** Instructions for the task **
Retype each of these lines exactly as it stands.
------------------------------------------------------------------------
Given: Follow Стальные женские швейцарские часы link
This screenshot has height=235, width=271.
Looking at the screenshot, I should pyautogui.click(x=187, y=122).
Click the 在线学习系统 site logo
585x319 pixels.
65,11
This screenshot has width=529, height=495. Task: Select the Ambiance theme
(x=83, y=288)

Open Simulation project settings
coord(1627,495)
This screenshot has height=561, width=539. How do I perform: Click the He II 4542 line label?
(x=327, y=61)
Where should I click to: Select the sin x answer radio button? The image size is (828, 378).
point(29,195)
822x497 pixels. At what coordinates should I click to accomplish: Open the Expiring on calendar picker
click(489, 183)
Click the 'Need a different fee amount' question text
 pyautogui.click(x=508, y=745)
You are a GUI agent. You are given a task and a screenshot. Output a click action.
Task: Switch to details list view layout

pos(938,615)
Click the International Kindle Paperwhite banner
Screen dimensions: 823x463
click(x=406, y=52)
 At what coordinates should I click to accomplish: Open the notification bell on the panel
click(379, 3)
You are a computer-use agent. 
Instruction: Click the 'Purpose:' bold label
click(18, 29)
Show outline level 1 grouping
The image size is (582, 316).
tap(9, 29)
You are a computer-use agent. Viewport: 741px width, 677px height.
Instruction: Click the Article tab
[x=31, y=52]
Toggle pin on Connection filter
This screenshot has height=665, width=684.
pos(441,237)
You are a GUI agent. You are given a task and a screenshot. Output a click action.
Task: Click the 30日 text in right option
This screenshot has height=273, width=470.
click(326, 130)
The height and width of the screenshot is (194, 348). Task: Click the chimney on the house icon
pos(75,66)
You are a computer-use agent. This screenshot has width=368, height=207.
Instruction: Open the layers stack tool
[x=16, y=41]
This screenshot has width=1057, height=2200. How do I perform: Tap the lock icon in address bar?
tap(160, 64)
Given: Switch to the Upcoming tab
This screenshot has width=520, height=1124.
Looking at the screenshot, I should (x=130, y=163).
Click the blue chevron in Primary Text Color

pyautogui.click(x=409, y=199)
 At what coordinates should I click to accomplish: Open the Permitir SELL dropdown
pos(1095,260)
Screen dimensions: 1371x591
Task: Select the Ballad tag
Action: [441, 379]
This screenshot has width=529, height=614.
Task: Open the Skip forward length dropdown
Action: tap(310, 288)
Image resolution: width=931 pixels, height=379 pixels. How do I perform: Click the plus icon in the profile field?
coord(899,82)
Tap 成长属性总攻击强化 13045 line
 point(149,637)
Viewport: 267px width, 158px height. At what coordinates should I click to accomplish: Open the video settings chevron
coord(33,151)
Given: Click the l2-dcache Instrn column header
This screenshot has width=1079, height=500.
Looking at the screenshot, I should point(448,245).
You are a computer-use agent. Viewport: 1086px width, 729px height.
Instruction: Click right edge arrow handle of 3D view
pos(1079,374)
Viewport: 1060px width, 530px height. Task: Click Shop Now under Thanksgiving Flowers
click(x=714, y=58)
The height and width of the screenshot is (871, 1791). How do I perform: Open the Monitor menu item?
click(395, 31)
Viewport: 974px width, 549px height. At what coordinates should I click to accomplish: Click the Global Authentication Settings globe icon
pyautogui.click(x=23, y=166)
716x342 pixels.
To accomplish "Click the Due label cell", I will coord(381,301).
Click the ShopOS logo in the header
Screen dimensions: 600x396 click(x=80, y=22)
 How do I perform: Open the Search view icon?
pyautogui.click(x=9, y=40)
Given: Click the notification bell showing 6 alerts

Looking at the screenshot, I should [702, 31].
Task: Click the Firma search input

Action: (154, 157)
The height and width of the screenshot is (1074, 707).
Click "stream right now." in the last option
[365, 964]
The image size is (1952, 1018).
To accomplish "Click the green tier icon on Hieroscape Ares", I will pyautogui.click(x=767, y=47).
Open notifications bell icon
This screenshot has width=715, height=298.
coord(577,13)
------------------------------------------------------------------------
** Result **
Given: Follow Стальные женские швейцарские часы link
This screenshot has height=235, width=271.
Looking at the screenshot, I should pyautogui.click(x=187, y=122).
Click the 在线学习系统 site logo
585x319 pixels.
65,11
This screenshot has width=529, height=495. Task: Select the Ambiance theme
(x=83, y=288)

Open Simulation project settings
coord(1627,495)
This screenshot has height=561, width=539. How do I perform: Click the He II 4542 line label?
(x=327, y=61)
Where should I click to: Select the sin x answer radio button? The image size is (828, 378).
point(29,195)
822x497 pixels. At what coordinates should I click to accomplish: Open the Expiring on calendar picker
click(489, 183)
Click the 'Need a different fee amount' question text
 pyautogui.click(x=508, y=745)
You are a GUI agent. You are given a task and a screenshot. Output a click action.
Task: Switch to details list view layout

pos(938,615)
Click the International Kindle Paperwhite banner
Screen dimensions: 823x463
click(x=406, y=52)
 At what coordinates should I click to accomplish: Open the notification bell on the panel
click(379, 3)
You are a computer-use agent. 
Instruction: Click the 'Purpose:' bold label
click(18, 29)
Show outline level 1 grouping
The image size is (582, 316).
tap(9, 29)
You are a computer-use agent. Viewport: 741px width, 677px height.
Instruction: Click the Article tab
[x=31, y=52]
Toggle pin on Connection filter
This screenshot has height=665, width=684.
pos(441,237)
You are a GUI agent. You are given a task and a screenshot. Output a click action.
Task: Click the 30日 text in right option
This screenshot has height=273, width=470.
click(326, 130)
The height and width of the screenshot is (194, 348). Task: Click the chimney on the house icon
pos(75,66)
You are a computer-use agent. This screenshot has width=368, height=207.
Instruction: Open the layers stack tool
[x=16, y=41]
This screenshot has width=1057, height=2200. How do I perform: Tap the lock icon in address bar?
tap(160, 64)
Given: Switch to the Upcoming tab
This screenshot has width=520, height=1124.
Looking at the screenshot, I should (x=130, y=163).
Click the blue chevron in Primary Text Color

pyautogui.click(x=409, y=199)
 At what coordinates should I click to accomplish: Open the Permitir SELL dropdown
pos(1095,260)
Screen dimensions: 1371x591
Task: Select the Ballad tag
Action: [441, 379]
This screenshot has width=529, height=614.
Task: Open the Skip forward length dropdown
Action: tap(310, 288)
Image resolution: width=931 pixels, height=379 pixels. How do I perform: Click the plus icon in the profile field?
coord(899,82)
Tap 成长属性总攻击强化 13045 line
 point(149,637)
Viewport: 267px width, 158px height. At what coordinates should I click to accomplish: Open the video settings chevron
coord(33,151)
Given: Click the l2-dcache Instrn column header
This screenshot has width=1079, height=500.
Looking at the screenshot, I should point(448,245).
You are a computer-use agent. Viewport: 1086px width, 729px height.
Instruction: Click right edge arrow handle of 3D view
pos(1079,374)
Viewport: 1060px width, 530px height. Task: Click Shop Now under Thanksgiving Flowers
click(x=714, y=58)
The height and width of the screenshot is (871, 1791). How do I perform: Open the Monitor menu item?
click(395, 31)
Viewport: 974px width, 549px height. At what coordinates should I click to accomplish: Click the Global Authentication Settings globe icon
pyautogui.click(x=23, y=166)
716x342 pixels.
To accomplish "Click the Due label cell", I will coord(381,301).
Click the ShopOS logo in the header
Screen dimensions: 600x396 click(x=80, y=22)
 How do I perform: Open the Search view icon?
pyautogui.click(x=9, y=40)
Given: Click the notification bell showing 6 alerts

Looking at the screenshot, I should [702, 31].
Task: Click the Firma search input

Action: (154, 157)
The height and width of the screenshot is (1074, 707).
Click "stream right now." in the last option
[365, 964]
The image size is (1952, 1018).
To accomplish "Click the green tier icon on Hieroscape Ares", I will pyautogui.click(x=767, y=47).
Open notifications bell icon
This screenshot has width=715, height=298.
coord(577,13)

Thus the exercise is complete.